__WHAT NEEDS TO BE DONE__. With the pictures removed, the data below must be transcribed in full and exactly.

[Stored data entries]
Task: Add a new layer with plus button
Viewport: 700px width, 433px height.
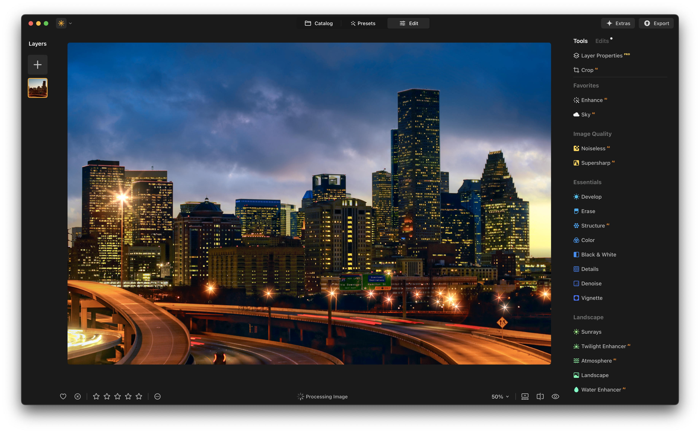Action: pyautogui.click(x=38, y=65)
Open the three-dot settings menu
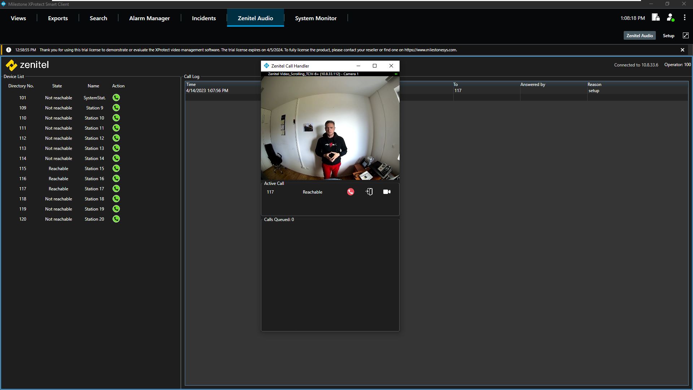Image resolution: width=693 pixels, height=390 pixels. pos(684,18)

__WRITTEN ANSWER__.
Task: Add a new layer with plus button
Viewport: 700px width, 433px height.
Action: pyautogui.click(x=38, y=65)
Open the three-dot settings menu
Image resolution: width=693 pixels, height=390 pixels. pos(684,18)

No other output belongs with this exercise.